Les exilés du camp installé dans le stade de Cavani, à Mamoudzou, ne seront pas expulsés. Le tribunal administratif de Mayotte a rejeté la demande du département en ce sens, au motif que « le caractère d’urgence, qui permet de justifier cette démarche, n’a pas été démontré ». Depuis plusieurs mois, près de 200 demandeurs d’asile survivent à cet endroit dans des conditions de vie déplorables.
Un peu de répit pour les exilés du camp de Cavani. Mardi 26 décembre, le tribunal administratif de Mayotte a rejeté la demande du département pour l’expulsion de leur lieu de vie informel, installé dans le stade de ce quartier de Mamoudzou.
Selon le juge des référés, « le caractère d’urgence, qui permet de justifier cette démarche, n’a pas été démontré », explique La 1ère .
Le département « ne produit pas [non plus] le marché public de travaux de rénovation du stade de Cavani dont il se prévaut, non plus qu’aucun document justifiant de la nature précise des travaux à effectuer et du calendrier de ceux-ci », précise aussi le juge des référés. Pour les autorités locales à l’origine de la plainte, le camp empêchait en effet la réalisation de travaux de rénovation et de sécurisation du site d’un montant d’1,6 million d’euros.
Le conseil départemental avait par ailleurs fait valoir que les occupants du camp « perturbaient les entraînements et matchs de la ligue mahoraise de football et de l’Union sportive de Kavani ».
Il pointait du doigt, aussi, les risques sanitaires liés à la présence de « multiples déchets de bois et de tôles, de nombreux déchets ménagers et de toilettes avec fosses septiques à ciel ouvert ».

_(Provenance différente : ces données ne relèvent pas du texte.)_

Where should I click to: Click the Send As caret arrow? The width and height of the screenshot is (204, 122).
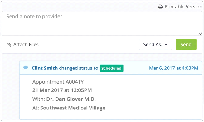coord(166,45)
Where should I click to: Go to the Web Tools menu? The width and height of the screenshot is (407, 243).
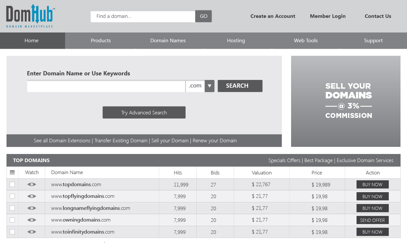(306, 41)
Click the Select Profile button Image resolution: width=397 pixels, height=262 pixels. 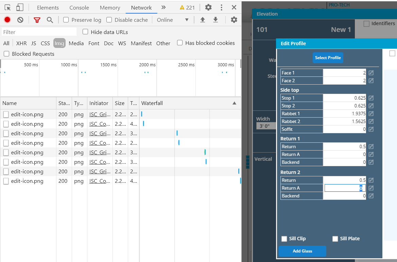click(x=328, y=58)
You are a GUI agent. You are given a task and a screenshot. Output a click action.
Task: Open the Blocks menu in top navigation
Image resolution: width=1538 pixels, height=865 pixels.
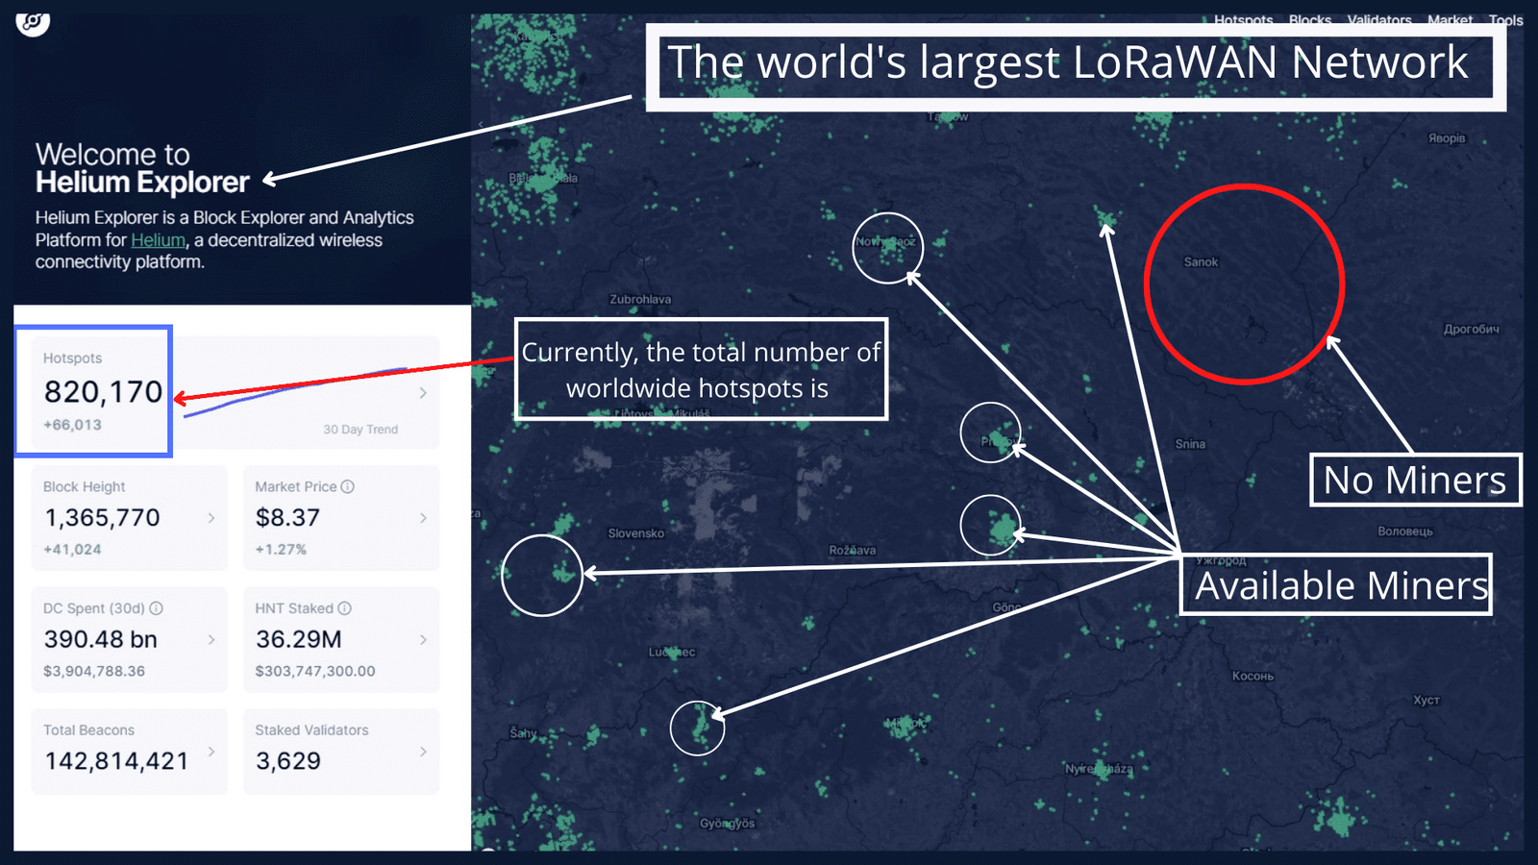tap(1310, 20)
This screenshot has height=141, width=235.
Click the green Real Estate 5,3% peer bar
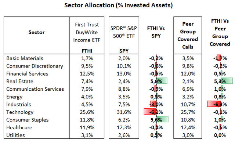227,81
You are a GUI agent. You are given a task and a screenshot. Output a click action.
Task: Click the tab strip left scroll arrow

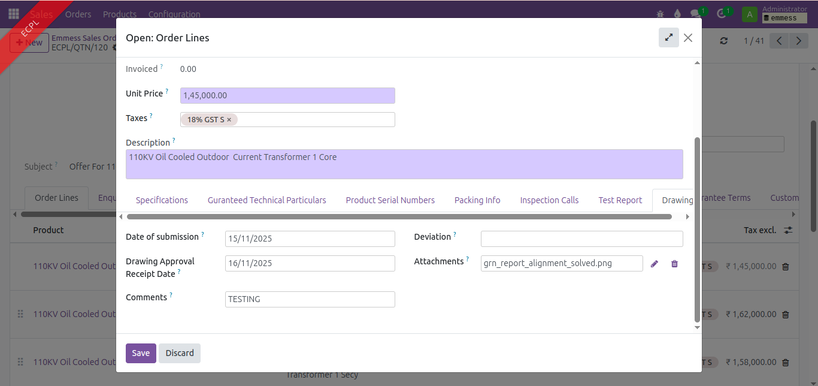click(x=121, y=216)

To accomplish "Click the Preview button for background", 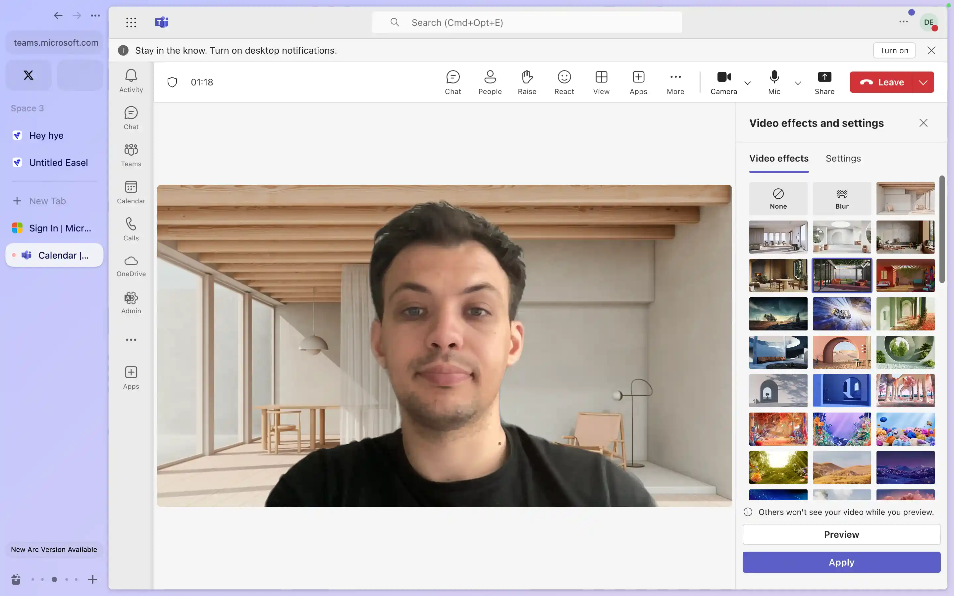I will tap(841, 534).
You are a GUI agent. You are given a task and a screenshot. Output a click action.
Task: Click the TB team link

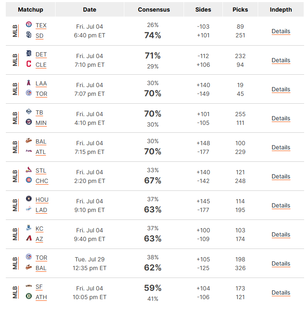pyautogui.click(x=39, y=112)
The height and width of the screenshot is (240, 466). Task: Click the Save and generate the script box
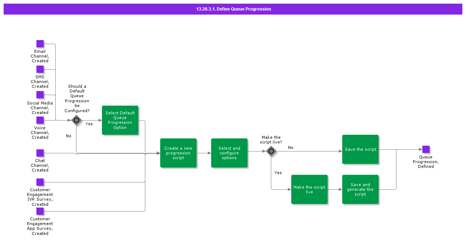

Des arguments qui ne justifient pas, pour la justice mahoraise, l’expulsion des 200 exilés et la destruction du camp. Le juge reconnaît en revanche « les conditions sanitaires particulièrement dégradées des lieux ».
« On n’a pas le choix »
Ces migrants, pour la plupart des demandeurs d’asile, sont installés à cet endroit, faute de mieux, depuis plusieurs mois. Originaires de la République démocratique du Congo (RDC), du Rwanda ou encore de Somalie, ils tentent de survivre sous des toiles de tentes en attendant d’être pris en charge par l’État.
InfoMigrants avait pu s’entretenir en novembre dernier avec Salma*, qui occupait le camp avec ses deux filles de deux ans et demi et quatre ans.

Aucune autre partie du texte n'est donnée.